Only the pictures are to be dropped, and the rest of the data should be copied exactly.

** Information provided follows **

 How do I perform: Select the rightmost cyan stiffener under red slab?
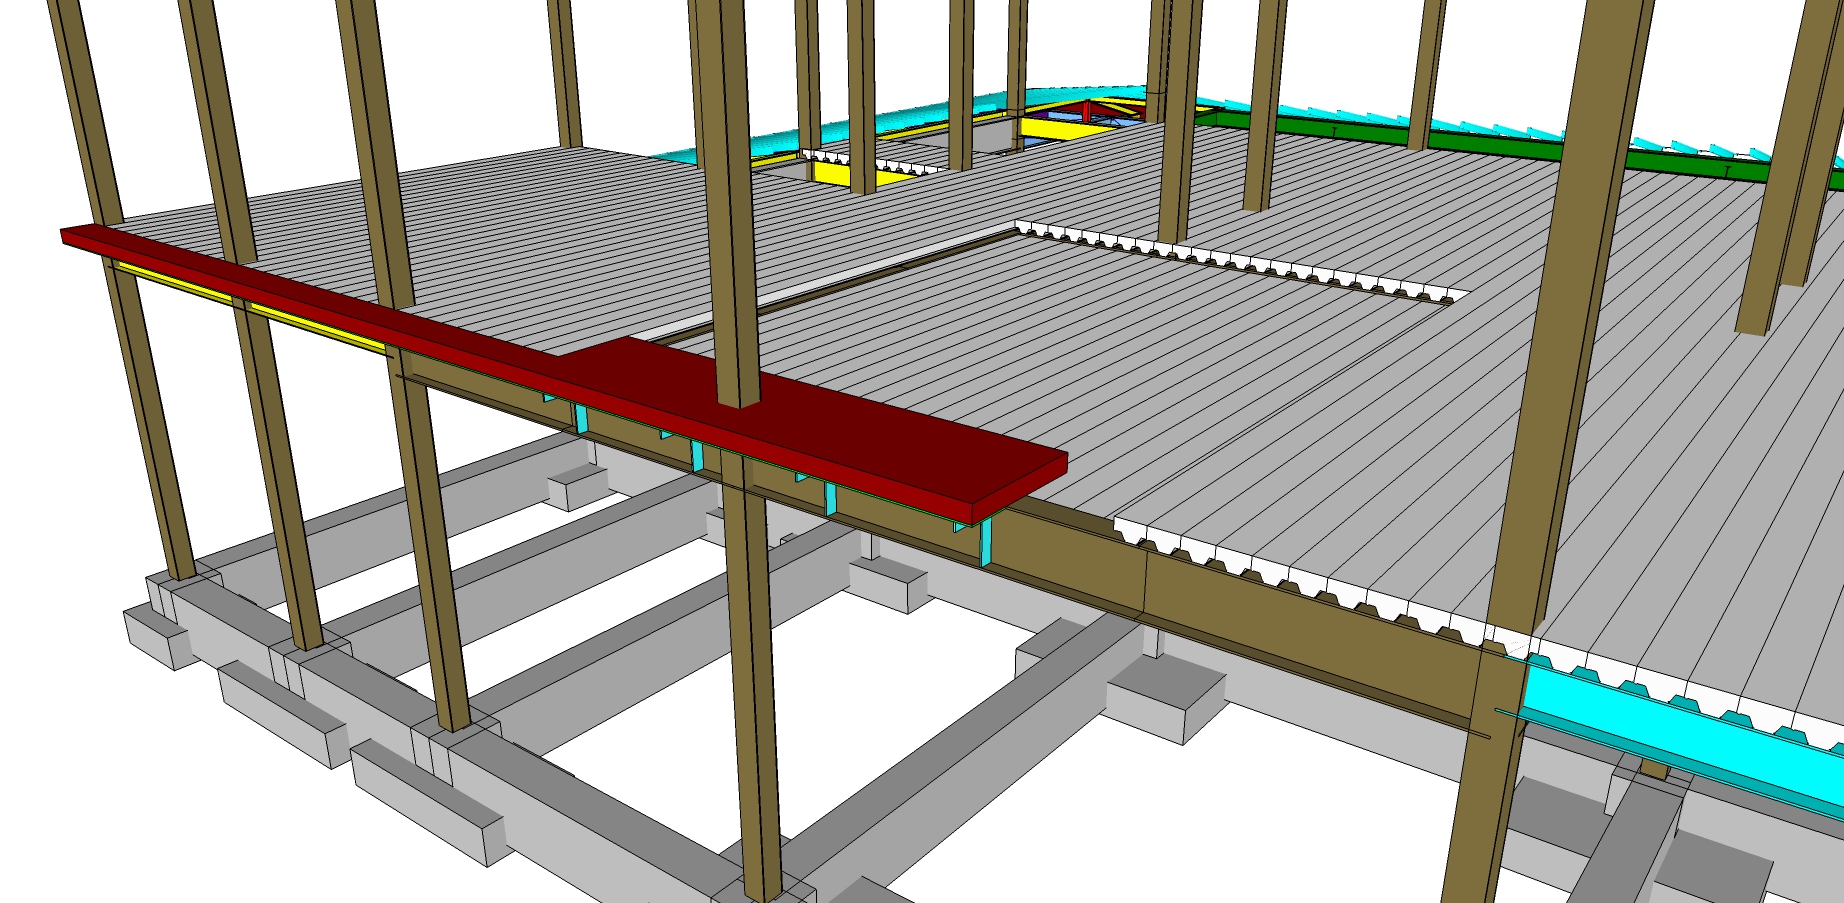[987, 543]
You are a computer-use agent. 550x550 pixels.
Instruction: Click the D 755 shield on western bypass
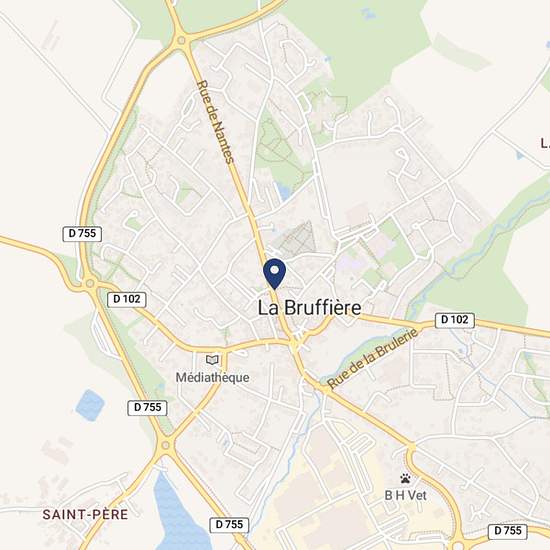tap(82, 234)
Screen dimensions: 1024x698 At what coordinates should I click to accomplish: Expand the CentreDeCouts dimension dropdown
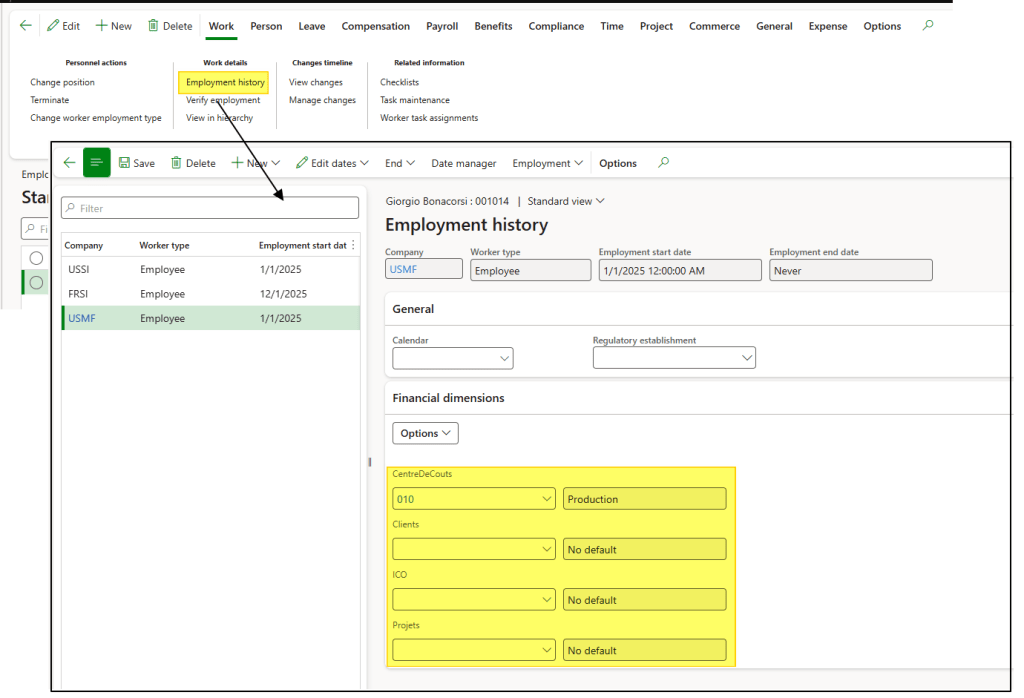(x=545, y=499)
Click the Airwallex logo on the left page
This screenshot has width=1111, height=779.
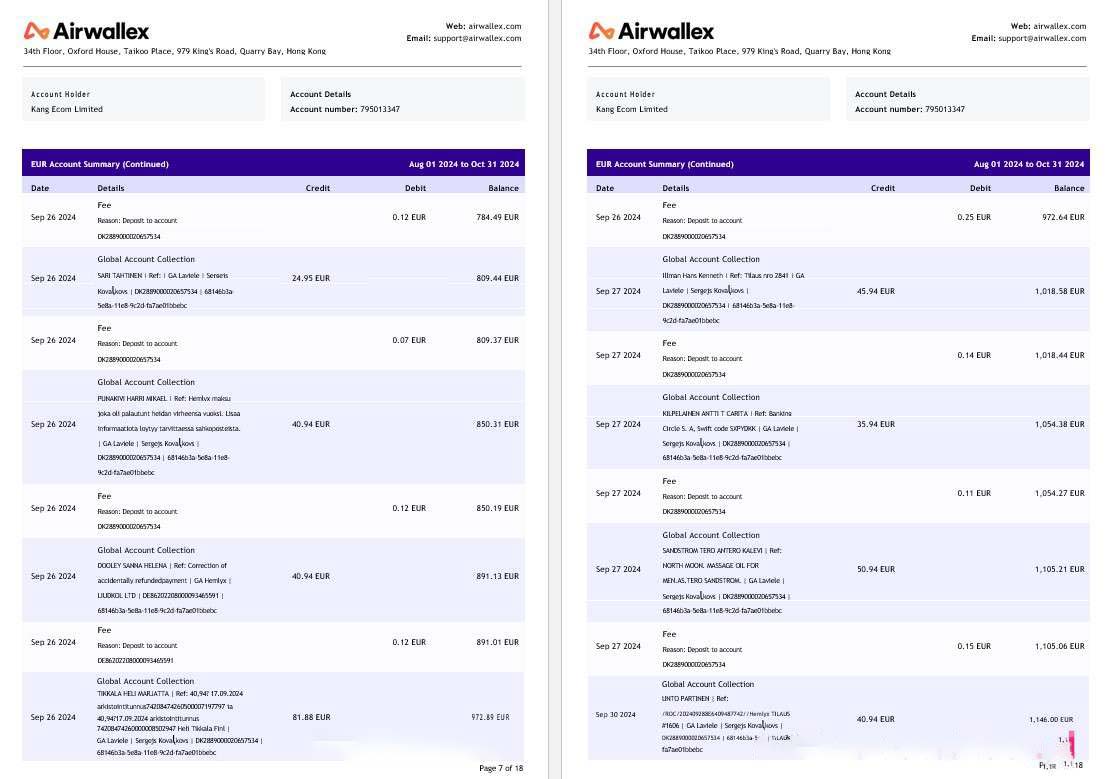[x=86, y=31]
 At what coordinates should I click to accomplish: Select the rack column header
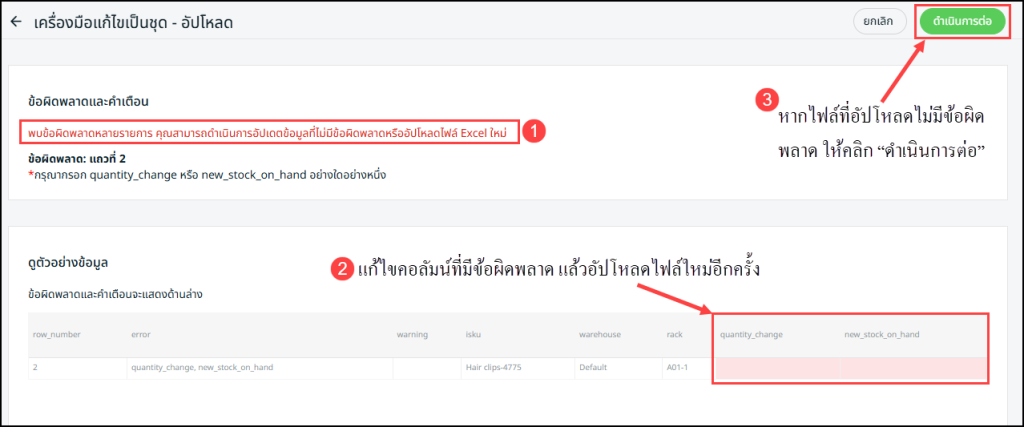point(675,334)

** End of Information provided **

* Written answer:
 How do I perform: Select the rightmost cyan stiffener under red slab?
[987, 543]
You are a computer-use agent. 550x550 pixels.
Instruction: Click the D 755 shield on western bypass
tap(82, 234)
Screen dimensions: 1024x698 At what coordinates should I click to accomplish: Expand the CentreDeCouts dimension dropdown
(x=545, y=499)
Click the Airwallex logo on the left page
This screenshot has width=1111, height=779.
[x=86, y=31]
 At what coordinates should I click to accomplish: Select the rack column header
point(675,334)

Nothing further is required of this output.